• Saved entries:
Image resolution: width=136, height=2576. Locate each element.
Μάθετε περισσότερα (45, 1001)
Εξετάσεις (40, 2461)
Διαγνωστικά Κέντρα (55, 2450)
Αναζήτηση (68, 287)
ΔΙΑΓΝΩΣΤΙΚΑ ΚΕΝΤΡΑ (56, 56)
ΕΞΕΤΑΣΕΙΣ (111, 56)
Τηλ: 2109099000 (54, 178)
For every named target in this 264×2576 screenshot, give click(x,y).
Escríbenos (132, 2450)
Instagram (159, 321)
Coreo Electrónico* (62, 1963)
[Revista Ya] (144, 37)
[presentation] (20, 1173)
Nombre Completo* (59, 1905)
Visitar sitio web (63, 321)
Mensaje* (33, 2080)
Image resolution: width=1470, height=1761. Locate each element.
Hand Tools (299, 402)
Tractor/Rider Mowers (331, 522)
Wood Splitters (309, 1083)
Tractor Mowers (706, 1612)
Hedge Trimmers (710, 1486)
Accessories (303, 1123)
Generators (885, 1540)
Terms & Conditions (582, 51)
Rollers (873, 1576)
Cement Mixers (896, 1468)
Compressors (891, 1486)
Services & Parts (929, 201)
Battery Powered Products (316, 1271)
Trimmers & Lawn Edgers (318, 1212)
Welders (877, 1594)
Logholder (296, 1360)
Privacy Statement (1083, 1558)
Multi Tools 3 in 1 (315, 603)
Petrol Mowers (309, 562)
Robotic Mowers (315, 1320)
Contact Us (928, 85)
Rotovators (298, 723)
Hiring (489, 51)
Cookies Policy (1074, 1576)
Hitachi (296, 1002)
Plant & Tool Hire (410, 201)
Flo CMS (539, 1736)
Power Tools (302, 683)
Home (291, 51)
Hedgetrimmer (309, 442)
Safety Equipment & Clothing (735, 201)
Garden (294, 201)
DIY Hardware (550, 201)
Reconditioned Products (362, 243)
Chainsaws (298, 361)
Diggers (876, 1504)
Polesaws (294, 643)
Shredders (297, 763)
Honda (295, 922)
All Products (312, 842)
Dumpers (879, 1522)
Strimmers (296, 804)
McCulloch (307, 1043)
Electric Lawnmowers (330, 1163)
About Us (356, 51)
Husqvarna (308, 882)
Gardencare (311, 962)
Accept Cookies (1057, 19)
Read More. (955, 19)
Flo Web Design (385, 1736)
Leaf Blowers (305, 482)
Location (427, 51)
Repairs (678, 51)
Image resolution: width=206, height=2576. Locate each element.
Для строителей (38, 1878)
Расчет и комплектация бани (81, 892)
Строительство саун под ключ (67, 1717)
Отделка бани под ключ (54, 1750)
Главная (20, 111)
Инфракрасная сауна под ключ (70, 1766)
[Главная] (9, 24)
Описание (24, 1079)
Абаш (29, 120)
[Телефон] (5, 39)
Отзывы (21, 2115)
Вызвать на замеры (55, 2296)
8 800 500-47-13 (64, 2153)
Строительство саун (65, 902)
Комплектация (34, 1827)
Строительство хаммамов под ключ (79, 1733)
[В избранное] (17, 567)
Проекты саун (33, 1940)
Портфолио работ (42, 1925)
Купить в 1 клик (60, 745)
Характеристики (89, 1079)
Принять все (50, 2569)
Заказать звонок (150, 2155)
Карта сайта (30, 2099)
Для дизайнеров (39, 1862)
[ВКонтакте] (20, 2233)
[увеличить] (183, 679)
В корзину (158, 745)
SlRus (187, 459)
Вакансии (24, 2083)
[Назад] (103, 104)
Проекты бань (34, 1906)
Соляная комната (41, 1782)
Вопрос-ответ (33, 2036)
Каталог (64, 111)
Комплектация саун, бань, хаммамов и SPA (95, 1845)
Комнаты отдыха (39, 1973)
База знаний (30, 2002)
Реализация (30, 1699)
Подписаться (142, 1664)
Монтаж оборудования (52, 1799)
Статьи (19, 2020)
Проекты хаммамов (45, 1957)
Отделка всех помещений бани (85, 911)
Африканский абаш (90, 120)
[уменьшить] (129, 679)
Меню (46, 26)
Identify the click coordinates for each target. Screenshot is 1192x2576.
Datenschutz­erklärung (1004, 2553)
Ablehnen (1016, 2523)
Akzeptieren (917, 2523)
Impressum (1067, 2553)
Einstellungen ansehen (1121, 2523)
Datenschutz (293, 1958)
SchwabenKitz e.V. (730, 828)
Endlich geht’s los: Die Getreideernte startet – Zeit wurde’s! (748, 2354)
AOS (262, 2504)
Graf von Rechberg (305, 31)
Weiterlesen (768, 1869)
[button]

• WHAT TO DO: Each line of the data needs to be repeated exactly.

• ANSWER AREA:
Image resolution: width=136, height=2576. Locate each element.
Μάθετε περισσότερα (45, 1001)
Εξετάσεις (40, 2461)
Διαγνωστικά Κέντρα (55, 2450)
Αναζήτηση (68, 287)
ΔΙΑΓΝΩΣΤΙΚΑ ΚΕΝΤΡΑ (56, 56)
ΕΞΕΤΑΣΕΙΣ (111, 56)
Τηλ: 2109099000 (54, 178)
For every named target in this 264×2576 screenshot, give click(x,y).
Escríbenos (132, 2450)
Instagram (159, 321)
Coreo Electrónico* (62, 1963)
[Revista Ya] (144, 37)
[presentation] (20, 1173)
Nombre Completo* (59, 1905)
Visitar sitio web (63, 321)
Mensaje* (33, 2080)
Image resolution: width=1470, height=1761. Locate each element.
Hand Tools (299, 402)
Tractor/Rider Mowers (331, 522)
Wood Splitters (309, 1083)
Tractor Mowers (706, 1612)
Hedge Trimmers (710, 1486)
Accessories (303, 1123)
Generators (885, 1540)
Terms & Conditions (582, 51)
Rollers (873, 1576)
Cement Mixers (896, 1468)
Compressors (891, 1486)
Services & Parts (929, 201)
Battery Powered Products (316, 1271)
Trimmers & Lawn Edgers (318, 1212)
Welders (877, 1594)
Logholder (296, 1360)
Privacy Statement (1083, 1558)
Multi Tools 3 in 1 (315, 603)
Petrol Mowers (309, 562)
Robotic Mowers (315, 1320)
Contact Us (928, 85)
Rotovators (298, 723)
Hiring (489, 51)
Cookies Policy (1074, 1576)
Hitachi (296, 1002)
Plant & Tool Hire (410, 201)
Flo CMS (539, 1736)
Power Tools (302, 683)
Home (291, 51)
Hedgetrimmer (309, 442)
Safety Equipment & Clothing (735, 201)
Garden (294, 201)
DIY Hardware (550, 201)
Reconditioned Products (362, 243)
Chainsaws (298, 361)
Diggers (876, 1504)
Polesaws (294, 643)
Shredders (297, 763)
Honda (295, 922)
All Products (312, 842)
Dumpers (879, 1522)
Strimmers (296, 804)
McCulloch (307, 1043)
Electric Lawnmowers (330, 1163)
About Us (356, 51)
Husqvarna (308, 882)
Gardencare (311, 962)
Accept Cookies (1057, 19)
Read More. (955, 19)
Flo Web Design (385, 1736)
Leaf Blowers (305, 482)
Location (427, 51)
Repairs (678, 51)
Image resolution: width=206, height=2576. Locate each element.
Для строителей (38, 1878)
Расчет и комплектация бани (81, 892)
Строительство саун под ключ (67, 1717)
Отделка бани под ключ (54, 1750)
Главная (20, 111)
Инфракрасная сауна под ключ (70, 1766)
[Главная] (9, 24)
Описание (24, 1079)
Абаш (29, 120)
[Телефон] (5, 39)
Отзывы (21, 2115)
Вызвать на замеры (55, 2296)
8 800 500-47-13 (64, 2153)
Строительство саун (65, 902)
Комплектация (34, 1827)
Строительство хаммамов под ключ (79, 1733)
[В избранное] (17, 567)
Проекты саун (33, 1940)
Портфолио работ (42, 1925)
Купить в 1 клик (60, 745)
Характеристики (89, 1079)
Принять все (50, 2569)
Заказать звонок (150, 2155)
Карта сайта (30, 2099)
Для дизайнеров (39, 1862)
[ВКонтакте] (20, 2233)
[увеличить] (183, 679)
В корзину (158, 745)
SlRus (187, 459)
Вакансии (24, 2083)
[Назад] (103, 104)
Проекты бань (34, 1906)
Соляная комната (41, 1782)
Вопрос-ответ (33, 2036)
Каталог (64, 111)
Комплектация саун, бань, хаммамов и SPA (95, 1845)
Комнаты отдыха (39, 1973)
База знаний (30, 2002)
Реализация (30, 1699)
Подписаться (142, 1664)
Монтаж оборудования (52, 1799)
Статьи (19, 2020)
Проекты хаммамов (45, 1957)
Отделка всех помещений бани (85, 911)
Африканский абаш (90, 120)
[уменьшить] (129, 679)
Меню (46, 26)
Identify the click coordinates for each target. Screenshot is 1192x2576.
Datenschutz­erklärung (1004, 2553)
Ablehnen (1016, 2523)
Akzeptieren (917, 2523)
Impressum (1067, 2553)
Einstellungen ansehen (1121, 2523)
Datenschutz (293, 1958)
SchwabenKitz e.V. (730, 828)
Endlich geht’s los: Die Getreideernte startet – Zeit wurde’s! (748, 2354)
AOS (262, 2504)
Graf von Rechberg (305, 31)
Weiterlesen (768, 1869)
[button]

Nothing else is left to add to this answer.